彼の瞳には、ただ静かな愛情だけがあった。
その澄んだ色を直視することが、今は一番苦しかった。
血の誓いを形にすることに、レギュラスの中で迷いはなかった。
それは古の迷信のように語られる呪文――
だが、自らの魔力が強ければ強いほど、その誓いの跳ね返りは確かな盾となる。
これで、アランは必ず守られる。
そう思えることが、彼の胸を不思議と軽くした。
世界のどこで、誰が、いつ杖を向けてくるかはわからない。
それが自分の知らない場所で起こり、アランの命を奪う――
その想像こそが、何よりも恐ろしかった。
だが、まさかこんなにも泣かせてしまうとは思わなかった。
頬をなぞり、涙を拭っても、粒の大きな滴が次々と零れ落ちていく。
夜気に冷めた涙は、彼の指先でかすかに温度を取り戻しては消えていく。
「……なぜ、そんなに私を愛せるのですか」
震える声でアランが問う。
その問いに、レギュラスは一瞬だけ視線を落とした。
――なぜ。
それは、自分が最も解き明かせずにいる疑問だった。
初めて会った日のことを、今もはっきりと覚えている。
兄の婚約者として名を告げられ、まだ少女だったアランが振り向いたあの瞬間。
あの日から、彼女の面影は胸の奥に居座り続けた。
心は一度も、縛りを解かれることなく、自由になることもなかった。
何度、手放せたらと願っただろう。
何度、憎めたらと願っただろう。
彼女のために、さまざまなものを犠牲にしてきた。
それでも――愛しているという、この感情だけは決して手放すことができなかった。
「……なんででしょうね。
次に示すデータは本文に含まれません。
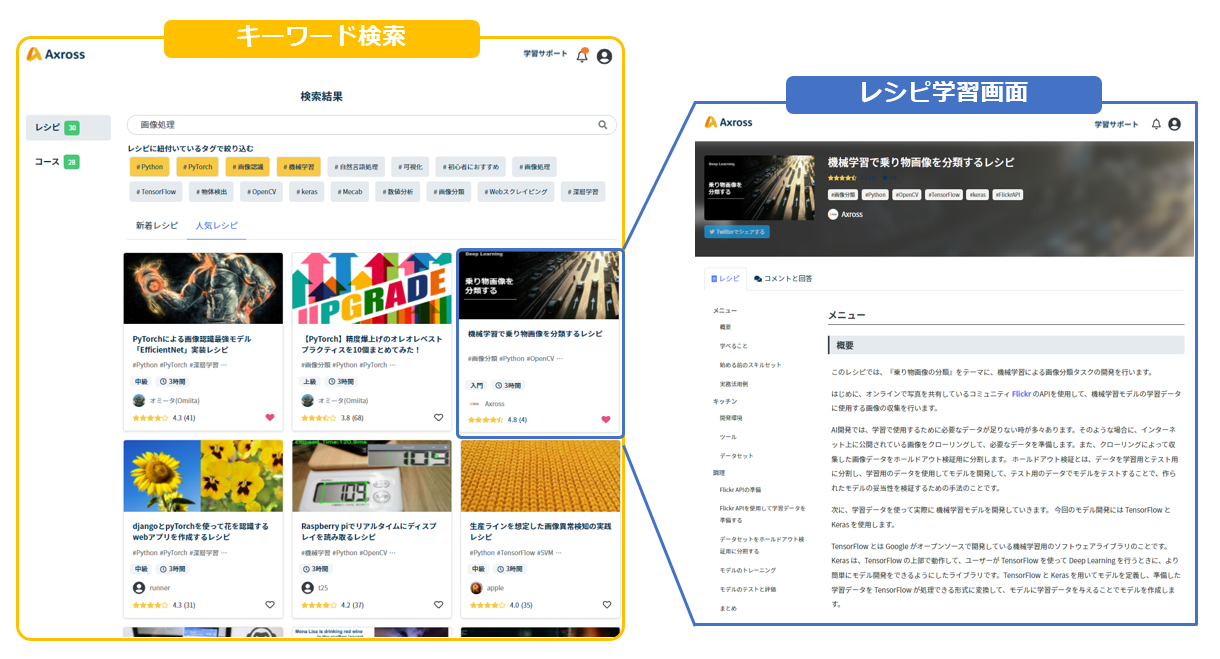Click the bell icon on the recipe learning screen
This screenshot has height=659, width=1220.
[1156, 123]
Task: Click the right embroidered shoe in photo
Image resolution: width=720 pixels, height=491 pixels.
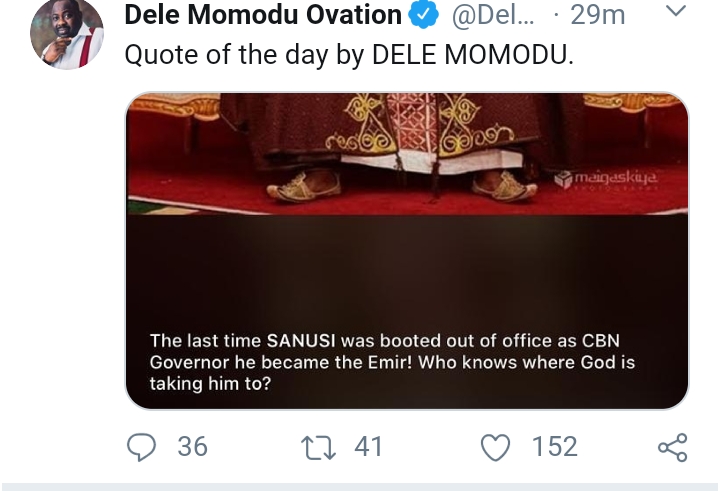Action: pyautogui.click(x=505, y=185)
本当に」
そう口にすると、苦くも愛おしい疲労が胸に満ち、ふと笑いがこみ上げそうになる。
その笑みは、嘲りでも諦めでもなく、ただ長い年月の積み重なりが滲ませた、深い感情のしるしだった。
夜空には雲間から星が瞬き、胸元の赤い石がわずかに光を反射する。
その光は、誓いの証として、そしてふたりを繋ぐ鎖のように、静かに揺れていた。
アランの唇の輪郭を、レギュラスの指がゆるやかに辿った。
その触れ方は、撫でるというより、確かめるような重みがあった。
指先が離れると、そのまま唇が重なった。
ワインの若い酸味が舌に淡く広がり、その奥に涙の塩味が混ざる。
その組み合わせは、不思議なほど胸に沁み入り、苦くも甘い残響を残した。
長く、深く、時間を掛けた口づけだった。
互いの呼吸が重なり合い、間に漂う夜気さえも二人だけの熱に閉じ込められていく。
それだけで、ワインの高いアルコールが血の巡りを速め、全身をふわりと緩ませるような心地が広がった。
唇をわずかに離すと、レギュラスの声が低く落ちる。
「……こんなに僕を雁字搦めにしたんですから、責任とってください」
その言葉に、アランは眉をわずかに寄せた。
「……何を望むのです?」
間髪入れずに返ってきた答えは、静かで、確信に満ちていた。
「……全部です。――あなたの」
その眼差しには、長い年月に渡って積み重ねられた執着と愛情とが、何の曇りもなく宿っていた。
どれだけの時を費やし、何を犠牲にしてもなお手放せなかった思い。
ここまで人生を賭けて愛し続けてきたゆえに、余すことなく全てを捧げてもらわなければ満たされるはずがない――その想いが、何も言わずとも伝わってきた。
視線と視線が絡み、胸元の赤い石がそっと揺れる。
その揺れは、互いを縛る鎖のように、二人の間に確かな重さを落としていた。